A letter from Mr. Simpson at Tangier dated 18 May does not countenance the report that Morocco has become troublesome. Two negro-convicts are arrived at Philadelphia from Surinam, who were forced upon an American vessel which brought them by the Fiscal with the sanction of the Lieutt. Governor: the convicts are in prison. A copy of a letter from Mr. Davis at Tunis to Come. Barron dated 8 March congratulates him on the recovery of his health, and mentions with positiveness that two Tripolitans (a Xebec of 8 guns & a ketch of 8) were out & had captured 3 Imperials & a Ragusan, all laden with Grain. As these vessels are not of a hostile country, the Tripolitans must have taken them for the sake of the supplies they had on board. Another letter from Mr. Davis to the Secy. State dated 20 March mentions that Achmet Bashaw, brother of the Bashaw of Tripoli, has arrived at Malta.
The German letter, which you did me the honor to enclose to me, contains a proposal by a clergyman in Saxony to purchase a district of land in Louisiana and to settle it with a colony of husbandmen & Artificers.
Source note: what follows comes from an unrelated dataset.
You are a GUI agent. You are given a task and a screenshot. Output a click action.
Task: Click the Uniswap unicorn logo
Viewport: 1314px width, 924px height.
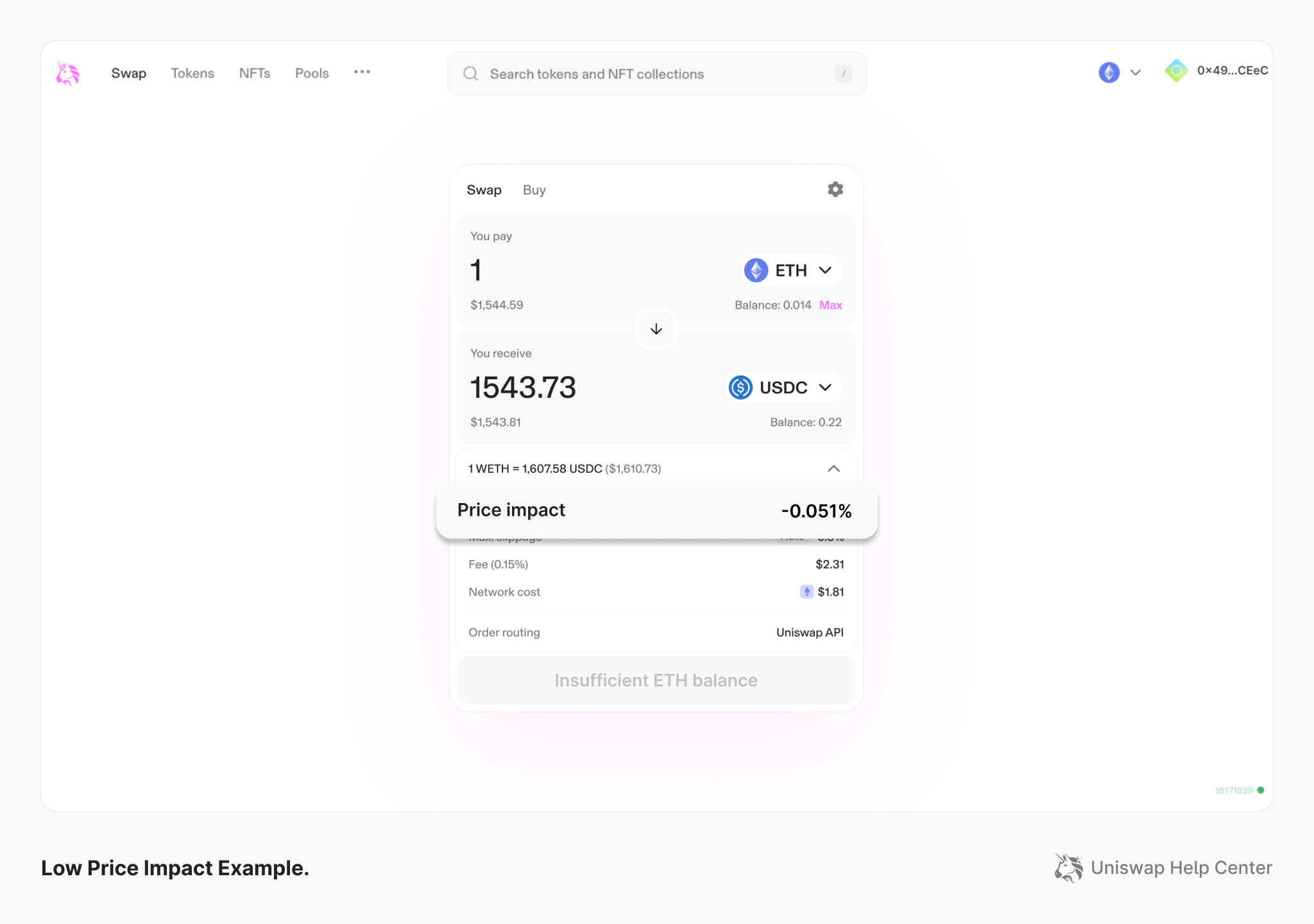point(67,73)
At a more leisure moment I shall give you a fuller account of it & return it to you.
I have the honor to be With the highest respect, Sir, Your most obed. servt.
Jacob Wagner
RC (DLC); addressed: “The President of the U. States Monticello”; franked and postmarked; endorsed by TJ as received 2 Aug. and so recorded in SJL.
Morocco has become troublesome: see Vol. 44:675.
negro-convicts: in June at Paramaribo, Surinam, J. Havens Horton, master of the schooner Julian, was denied a clearance certificate by the colony’s tax officer (fiscal), P. H. Spieing, unless he took on board “two criminal negroes, who were under condemnation of banishment.” Lieutenant Governor William C. Hughes dismissed Horton’s protests as well as his concerns over the fines and “displeasure” he would incur by bringing the men to the United States. After further protests, Horton succeeded in securing a certificate from Spieing stating that the convicts, both free Blacks, were placed on board the Julian by his order and that Horton had refused an offer of “fifty guilders a piece for their passages.” Turell Tufts, the U.S. consul at Paramaribo, wrote to Madison on 13 June regarding the event. On 19 July, Madison requested J. P. G. Muhlenberg, the collector at Philadelphia, to make the situation known to the state government and to investigate the matter further once the Julian arrived at his port (Relfs Philadelphia Gazette, 26 July; , 9:467-8; 10:87).